Proofpoint has identified a new malware strain called ZenRAT [1] [3], which is being distributed through counterfeit Bitwarden installation packages [1] [4]. This modular remote access trojan (RAT) specifically targets Windows users and redirects non-Windows users to legitimate websites to avoid detection.


The exact method of distribution for ZenRAT is unclear [4], but it may involve tactics such as SEO poisoning [4], adware bundles [2] [4], or email-based attacks [4]. ZenRAT poses a significant cybersecurity threat as it has the ability to steal information. What makes ZenRAT particularly dangerous is its selective distribution strategy [4], offering the fake Bitwarden download only to Windows users while redirecting others to a legitimate website [4]. The malware authors have taken steps to obscure the payload’s hosting domain [4], making it difficult to trace its origin [4]. ZenRAT disguises itself as a different application in its metadata and collects extensive host information once executed [4]. This stolen data [2] [4], along with browser data and credentials [4], is sent back to the malware’s command and control server [4].
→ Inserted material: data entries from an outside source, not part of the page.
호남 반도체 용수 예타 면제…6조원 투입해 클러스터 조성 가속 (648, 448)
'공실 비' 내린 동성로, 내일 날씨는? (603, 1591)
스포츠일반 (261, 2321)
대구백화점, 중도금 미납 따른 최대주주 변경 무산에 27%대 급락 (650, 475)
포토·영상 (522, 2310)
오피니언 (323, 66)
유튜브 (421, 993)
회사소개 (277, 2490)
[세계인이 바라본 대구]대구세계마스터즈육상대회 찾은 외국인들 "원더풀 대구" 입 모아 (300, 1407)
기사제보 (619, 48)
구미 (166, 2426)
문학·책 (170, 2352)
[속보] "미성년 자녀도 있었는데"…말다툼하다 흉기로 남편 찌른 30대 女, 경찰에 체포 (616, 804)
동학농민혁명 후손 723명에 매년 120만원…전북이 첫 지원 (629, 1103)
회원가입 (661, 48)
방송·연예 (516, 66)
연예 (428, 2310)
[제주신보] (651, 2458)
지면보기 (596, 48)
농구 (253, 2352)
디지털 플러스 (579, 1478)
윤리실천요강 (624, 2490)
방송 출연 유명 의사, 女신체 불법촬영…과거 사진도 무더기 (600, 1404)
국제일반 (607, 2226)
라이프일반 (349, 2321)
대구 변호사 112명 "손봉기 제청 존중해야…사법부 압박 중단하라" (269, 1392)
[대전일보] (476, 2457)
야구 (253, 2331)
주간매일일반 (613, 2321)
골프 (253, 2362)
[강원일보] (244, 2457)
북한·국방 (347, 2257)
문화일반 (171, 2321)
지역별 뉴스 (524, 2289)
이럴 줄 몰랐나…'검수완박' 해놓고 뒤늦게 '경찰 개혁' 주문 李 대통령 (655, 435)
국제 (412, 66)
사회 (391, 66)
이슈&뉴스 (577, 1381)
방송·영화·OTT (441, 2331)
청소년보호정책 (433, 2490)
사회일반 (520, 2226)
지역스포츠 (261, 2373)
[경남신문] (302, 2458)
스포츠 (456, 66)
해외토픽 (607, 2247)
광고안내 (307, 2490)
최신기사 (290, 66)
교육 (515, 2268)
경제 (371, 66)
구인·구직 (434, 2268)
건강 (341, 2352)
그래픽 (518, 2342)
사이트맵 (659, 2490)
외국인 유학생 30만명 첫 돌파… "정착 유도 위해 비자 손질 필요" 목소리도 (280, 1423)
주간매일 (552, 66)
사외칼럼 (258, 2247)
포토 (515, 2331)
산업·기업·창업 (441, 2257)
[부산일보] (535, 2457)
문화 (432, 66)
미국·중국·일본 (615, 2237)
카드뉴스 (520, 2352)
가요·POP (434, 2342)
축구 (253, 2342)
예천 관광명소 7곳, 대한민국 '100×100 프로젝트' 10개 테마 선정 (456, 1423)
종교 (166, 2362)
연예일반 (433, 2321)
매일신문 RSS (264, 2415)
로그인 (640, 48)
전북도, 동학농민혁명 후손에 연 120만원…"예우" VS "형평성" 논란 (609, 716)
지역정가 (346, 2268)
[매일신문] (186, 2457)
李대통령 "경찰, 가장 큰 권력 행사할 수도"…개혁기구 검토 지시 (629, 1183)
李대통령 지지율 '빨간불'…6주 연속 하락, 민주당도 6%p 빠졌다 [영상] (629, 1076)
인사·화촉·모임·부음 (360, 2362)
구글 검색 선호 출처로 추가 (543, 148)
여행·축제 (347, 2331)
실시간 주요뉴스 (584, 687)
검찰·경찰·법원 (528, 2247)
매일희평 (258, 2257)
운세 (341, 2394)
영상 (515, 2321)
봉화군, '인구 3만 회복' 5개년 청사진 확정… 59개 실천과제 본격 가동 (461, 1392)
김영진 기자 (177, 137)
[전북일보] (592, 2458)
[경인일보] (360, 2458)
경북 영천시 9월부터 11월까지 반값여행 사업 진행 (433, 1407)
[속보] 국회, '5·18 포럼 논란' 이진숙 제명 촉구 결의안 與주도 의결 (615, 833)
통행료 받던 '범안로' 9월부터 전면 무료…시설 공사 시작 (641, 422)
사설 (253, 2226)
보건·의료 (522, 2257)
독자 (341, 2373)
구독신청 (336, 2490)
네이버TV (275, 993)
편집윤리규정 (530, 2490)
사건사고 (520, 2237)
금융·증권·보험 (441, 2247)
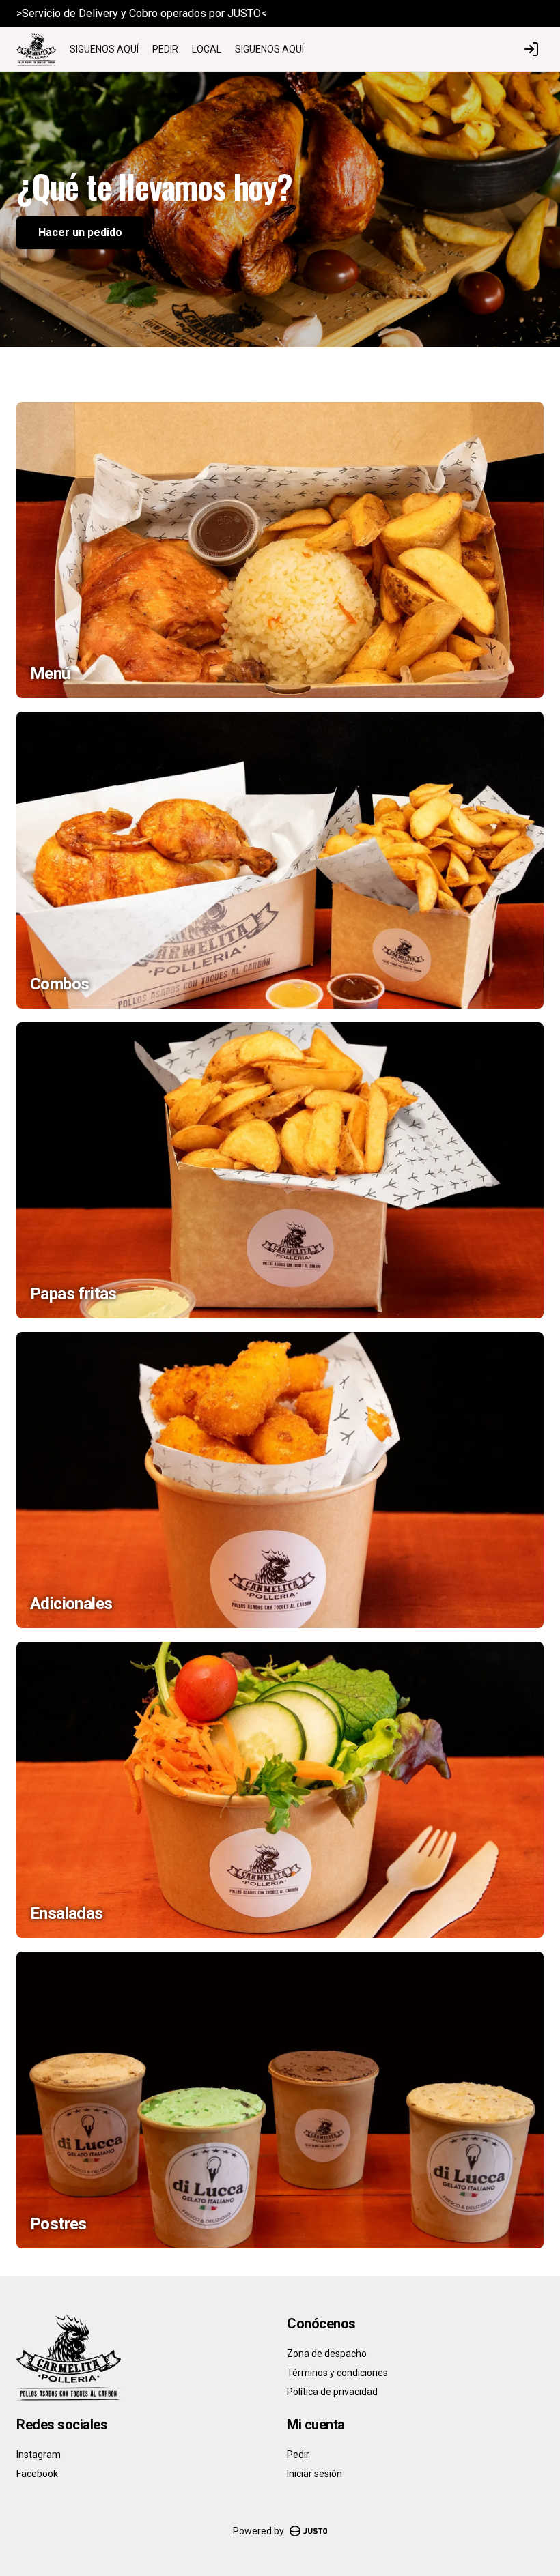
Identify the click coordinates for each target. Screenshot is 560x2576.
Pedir (298, 2454)
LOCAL (206, 49)
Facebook (37, 2473)
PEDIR (165, 49)
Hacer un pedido (80, 232)
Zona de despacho (327, 2353)
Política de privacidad (332, 2391)
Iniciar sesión (314, 2473)
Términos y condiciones (337, 2372)
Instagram (38, 2454)
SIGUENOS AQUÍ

Proofpoint advises users to only download software from reputable sources and to be cautious of ads in search engine results [2]. They also warn about the risk of infections through ads in search engine results [3]. It is important for users to stay informed and practice good online security measures [3].


ZenRAT’s discovery highlights the ongoing threat of malware and the need for users to remain vigilant. By downloading software only from trusted sources and being cautious of ads in search engine results [2], users can reduce their risk of infection. It is crucial for individuals to stay informed about cybersecurity threats and practice good online security measures to protect their personal information and devices.